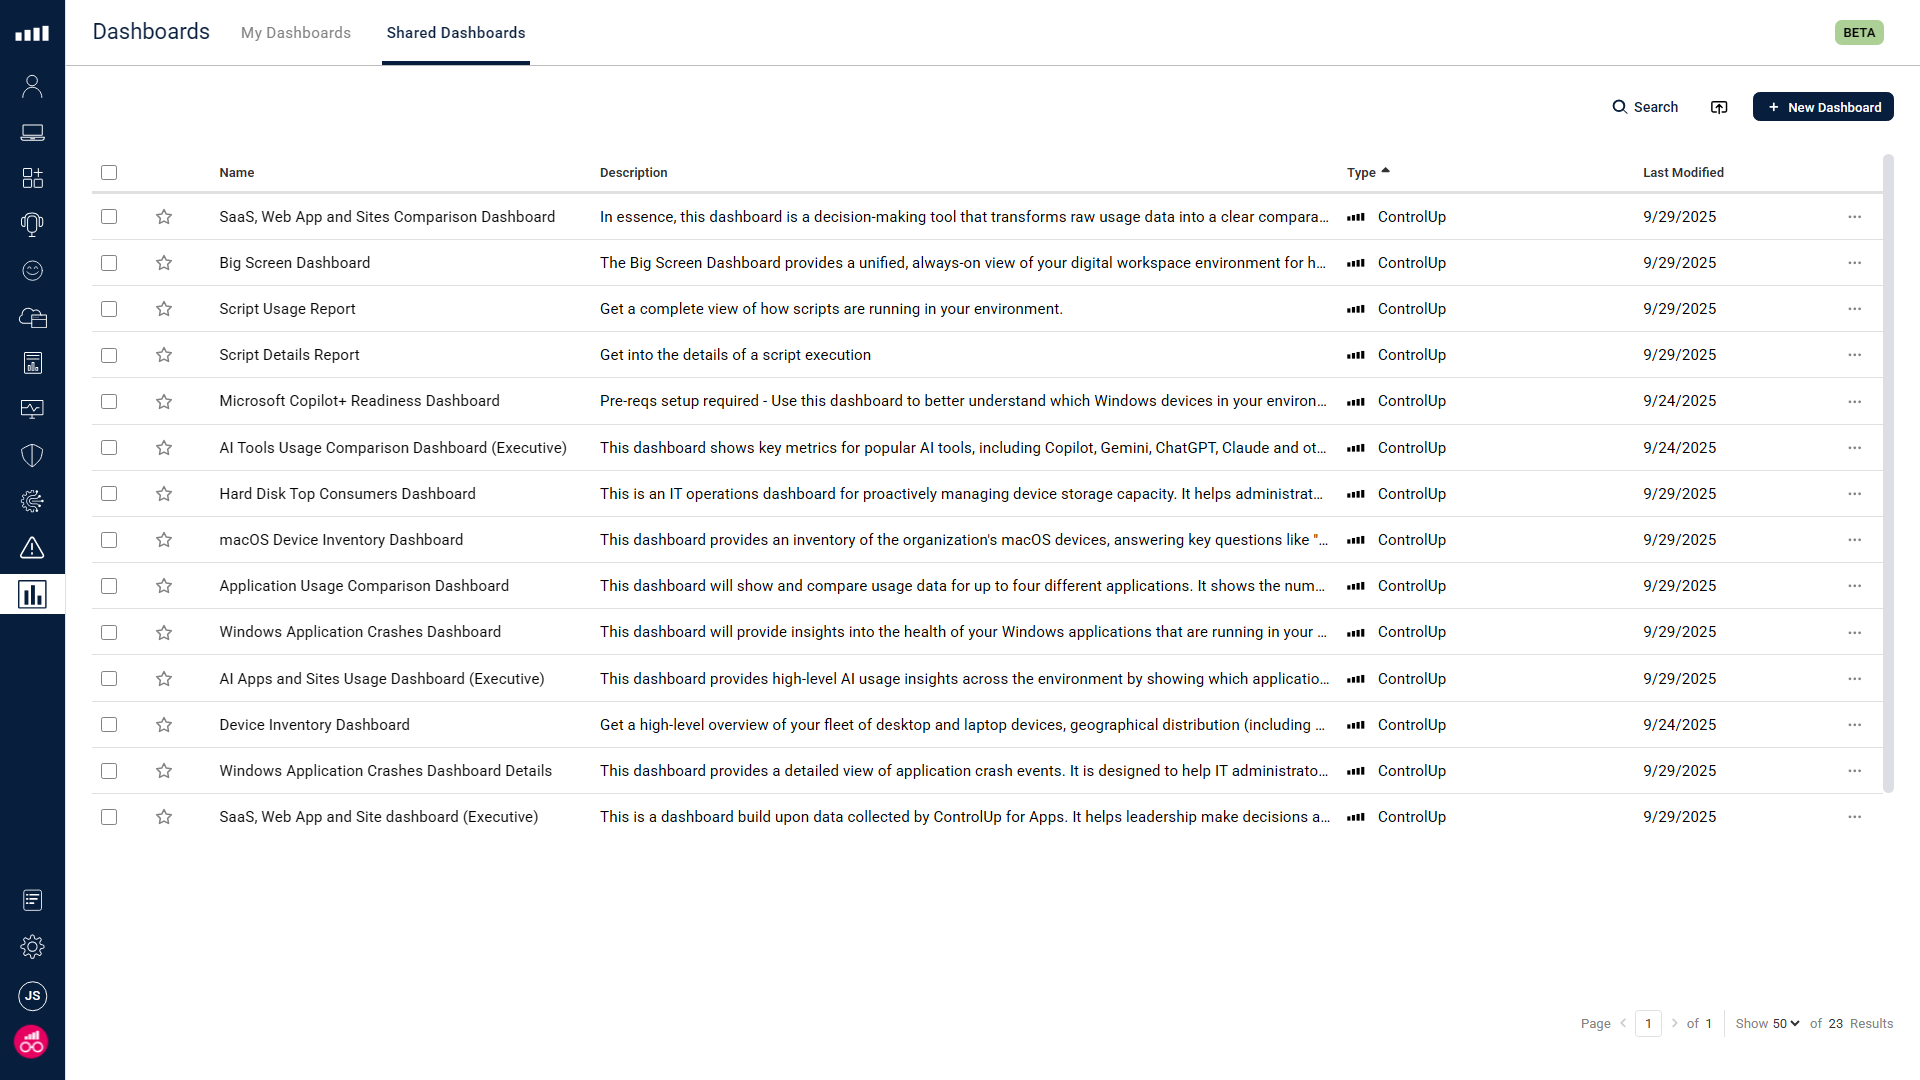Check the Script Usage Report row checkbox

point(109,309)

==

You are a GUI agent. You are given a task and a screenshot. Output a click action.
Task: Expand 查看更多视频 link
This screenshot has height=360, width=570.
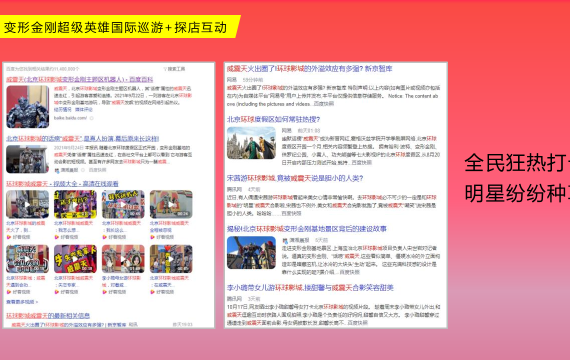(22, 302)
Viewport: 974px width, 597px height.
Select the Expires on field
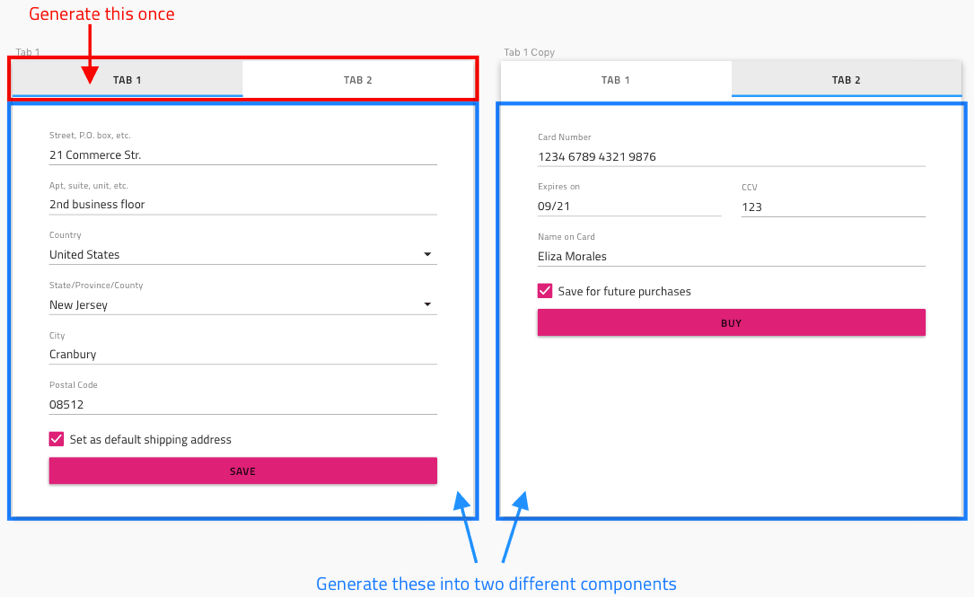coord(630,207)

==

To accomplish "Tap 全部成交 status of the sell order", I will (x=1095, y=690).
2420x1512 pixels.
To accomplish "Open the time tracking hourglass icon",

Directive
Give the stretch of the records from the line containing "Check the Script Usage Report row checkbox" through the line containing "point(109,309)" as a JSON list of strings, with one string per line and blank lines omitted. Leave the pictures out of the answer.

Task output
[
  "Check the Script Usage Report row checkbox",
  "point(109,309)"
]